- _Problem to solve_: Convert each line of these records into a JSON list of strings, one string per line, skipping any blank lines.

==================================================

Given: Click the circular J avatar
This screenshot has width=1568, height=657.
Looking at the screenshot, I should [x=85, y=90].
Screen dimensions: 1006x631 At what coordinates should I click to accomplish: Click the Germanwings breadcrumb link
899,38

==================================================

- _Answer below_:
[
  "Given: Click the circular J avatar",
  "This screenshot has width=1568, height=657.",
  "Looking at the screenshot, I should [x=85, y=90].",
  "Screen dimensions: 1006x631 At what coordinates should I click to accomplish: Click the Germanwings breadcrumb link",
  "899,38"
]